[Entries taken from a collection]
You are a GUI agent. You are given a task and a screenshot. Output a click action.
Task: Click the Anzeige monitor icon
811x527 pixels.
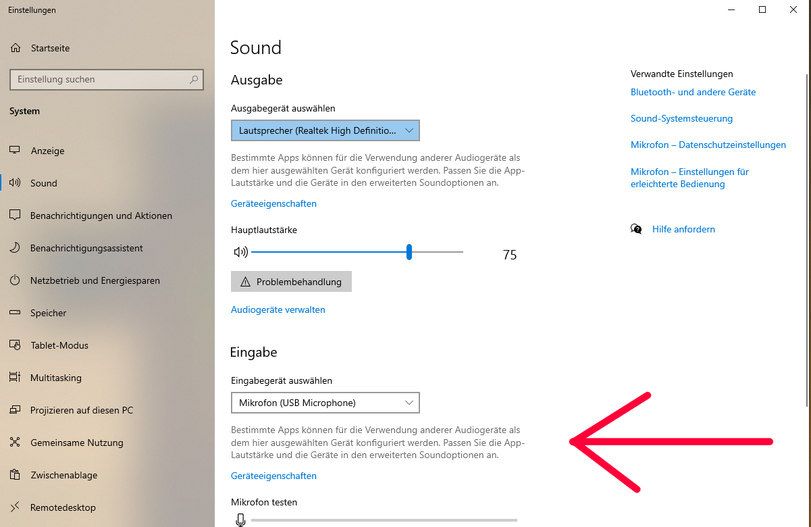(16, 151)
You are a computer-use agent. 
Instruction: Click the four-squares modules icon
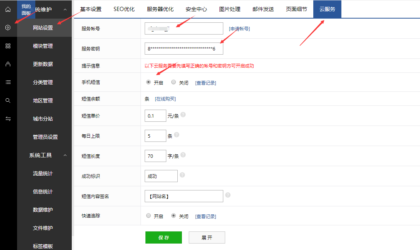[8, 46]
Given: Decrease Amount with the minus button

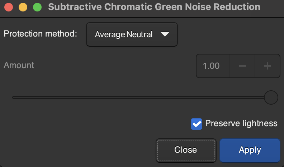Looking at the screenshot, I should point(242,66).
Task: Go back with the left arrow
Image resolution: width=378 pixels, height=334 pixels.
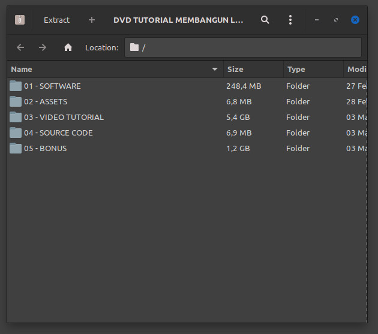Action: point(21,47)
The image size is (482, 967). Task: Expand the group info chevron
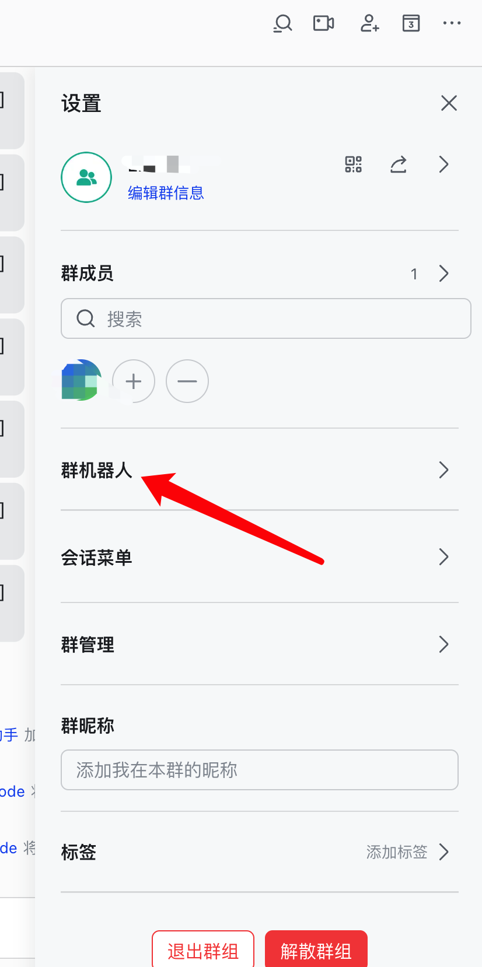point(443,164)
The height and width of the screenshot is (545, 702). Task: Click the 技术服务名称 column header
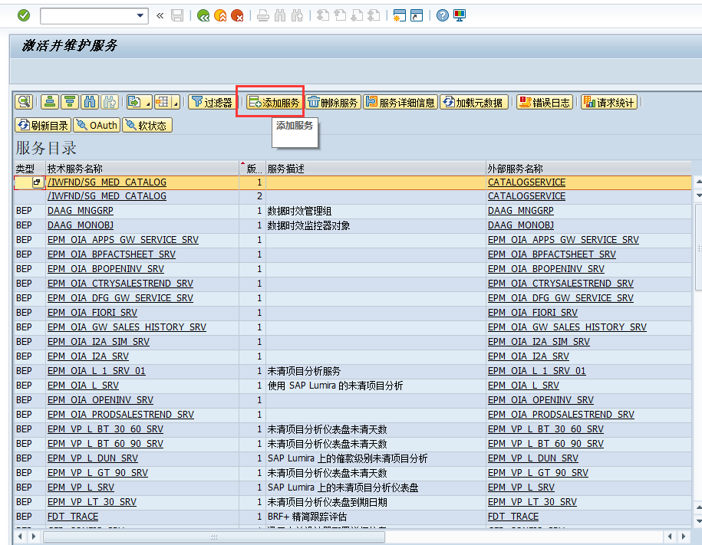(75, 168)
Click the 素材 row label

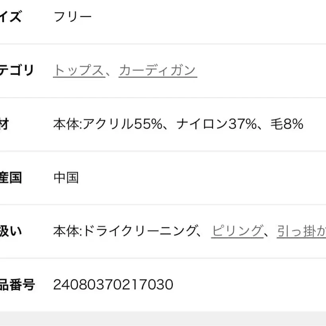click(4, 124)
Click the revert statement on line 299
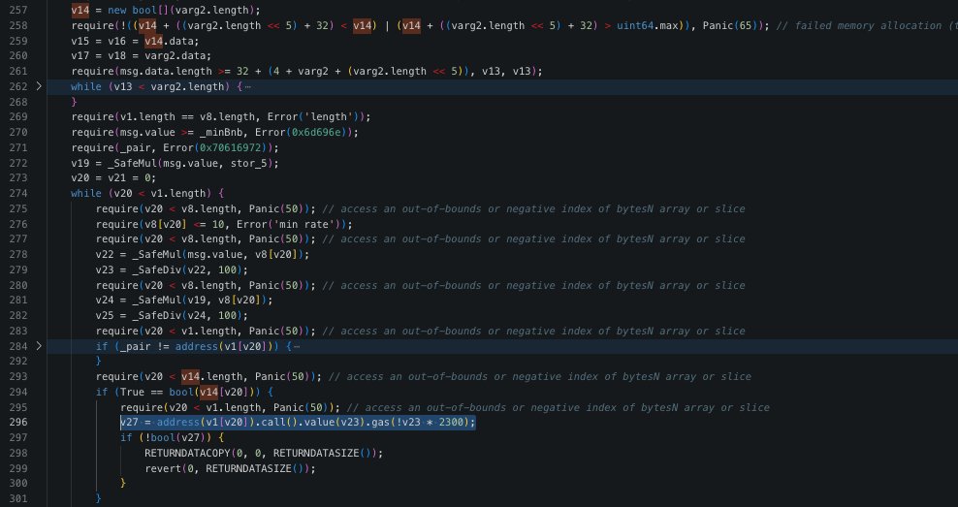958x507 pixels. tap(165, 467)
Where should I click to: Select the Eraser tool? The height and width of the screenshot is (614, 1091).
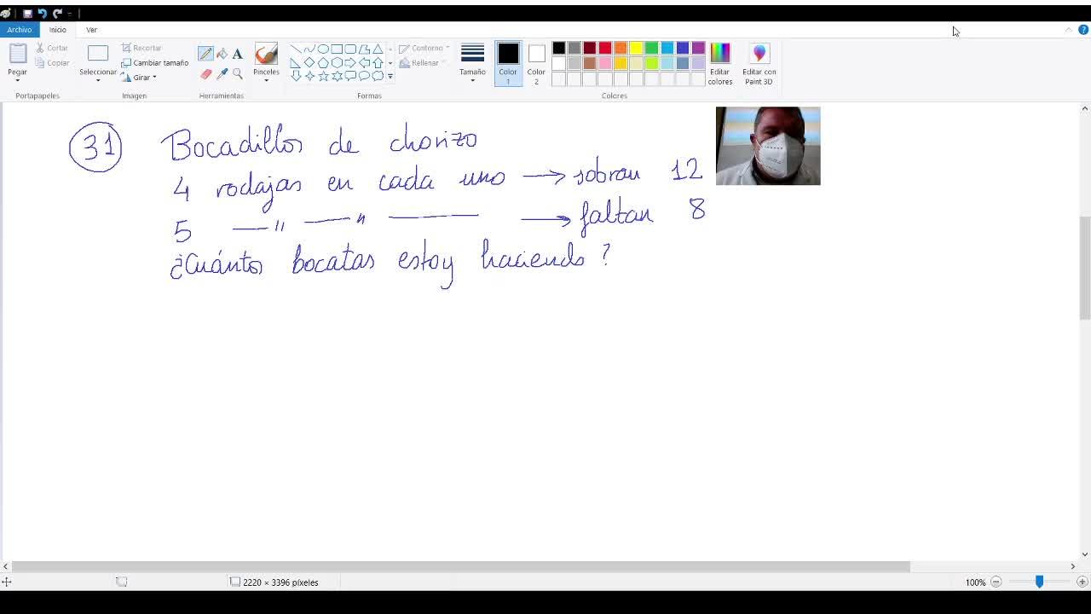click(205, 74)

### TASK DIRECTIONS:
Retype every entry exactly as written. Leave the pictures out.

### SOLUTION TO THIS PROBLEM:
You are a GUI agent. You are given a task and a screenshot. Output a click action.
Task: Click the Anzeige monitor icon
811x527 pixels.
(16, 151)
You are a computer-use agent. 
Instruction: Click the four-squares modules icon
[8, 46]
Given: Decrease Amount with the minus button

Looking at the screenshot, I should point(242,66).
Task: Go back with the left arrow
Image resolution: width=378 pixels, height=334 pixels.
Action: point(21,47)
The image size is (482, 967). Task: Expand the group info chevron
point(443,164)
The height and width of the screenshot is (545, 702). Task: Click the 技术服务名称 column header
(75, 168)
Click the 素材 row label

click(4, 124)
Click the revert statement on line 299
958x507 pixels. tap(165, 467)
Where should I click to: Select the Eraser tool? The height and width of the screenshot is (614, 1091).
click(205, 74)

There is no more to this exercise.